In fact, the report (pdf) from the Leadership Conference on Civil and Human Rights finds that in the wake of the 2013 U.S. Supreme Court decision gutting the VRA, “[c]ounties and states with known records of voting discrimination are closing polling places on a massive scale.” This is among other negative outcomes of the ruling, which Common Dreams has covered extensively.

Many closures happened in places that would have had to gain federal approval to change voting laws prior to the high court’s ruling in Shelby County v. Holder, “which made Section 5 of the VRA inoperable and opened the door to racial discrimination at every juncture of the electoral process,” as the report explains.

In North Carolina, for example:

Since Shelby, formerly covered counties in North Carolina have closed polling places even after significant opposition from minority communities and advocates. Pasquotank and Cleveland counties are the leaders for polling place reductions in the state even though both have established records of voting discrimination.

And in Texas:

Almost half of all Texas counties in our sample closed polling places since Shelby, resulting in 403 fewer voting locations for the 2016 election than in past years. These closures come as the state’s voter ID law has become a leading example of voting discrimination since Shelby and include reductions in counties like Medina, Caldwell, Nueces, and Galveston—each with established records of discrimination and recent violations of the Voting Rights Act.

While the Leadership Conference acknowledges that “[t]here are justifiable reasons to reduce polling places and consolidations can be executed equitably,” it also points out that “the loss of Section 5 means that there is no process to ensure that reductions are disclosed to the public, are conducted with the input of impacted communities, and do not discriminate against voters of color.”

Indeed, the analysis notes that “[p]olling place closures are a particularly common and pernicious tactic for disenfranchising voters of color. Decisions to shutter or reduce voting locations are often made quietly and at the last minute, making pre-election intervention or litigation virtually impossible. These changes can place an undue burden on minority voters, who may be less likely to have access to public transportation or vehicles, given continuing disparities in socioeconomic resources.”

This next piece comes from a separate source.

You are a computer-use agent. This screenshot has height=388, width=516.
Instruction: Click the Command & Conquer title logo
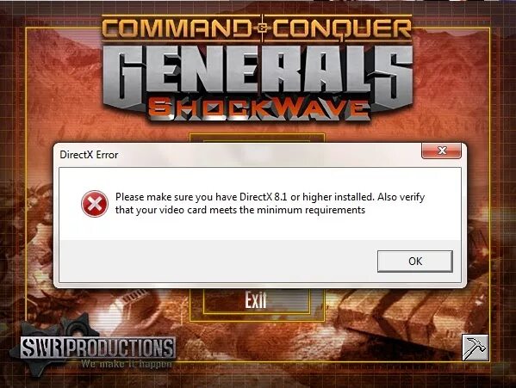pos(257,29)
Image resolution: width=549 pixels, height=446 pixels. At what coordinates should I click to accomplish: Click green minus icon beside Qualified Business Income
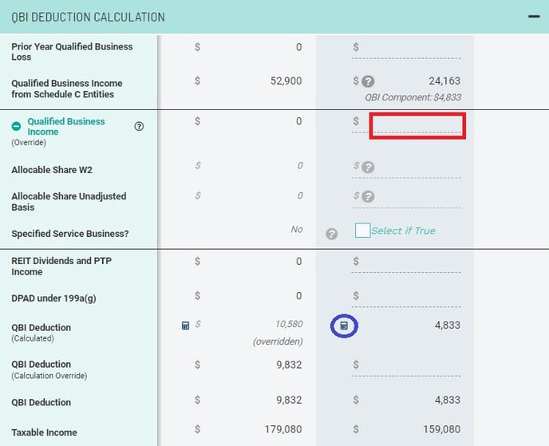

As Ari Berman writes for The Nation:

We’re already seeing the impact of polling place closures during early voting in states like North Carolina. The state cut a week of early voting for 2016, which was overturned as discriminatory by a federal court, but many GOP-controlled counties still limited early voting hours and locations, leading to four hour lines in cities like Charlotte and a 16 percent decrease in black turnout compared to 2012. Black turnout decreased the most in the 17 counties that had only one polling site for the first week of early voting.

With four days to go until the election, the Leadership Conference is urging people to check their polling place locations with the following tools:

But in the longer term, the organization is calling on Congress to pass one of two pending bills to restore the VRA. Both pieces of legislation would restore transparency and notice requirements for certain voting changes like polling place closures. “And both include an updated formula for determining which states and counties should have their voting changes—including their proposed polling place reductions and consolidation—subject to federal oversight to ensure they are not racially discriminatory,” the Leadership Conference writes.

However, it concludes: “Congress has yet to advance either bill.”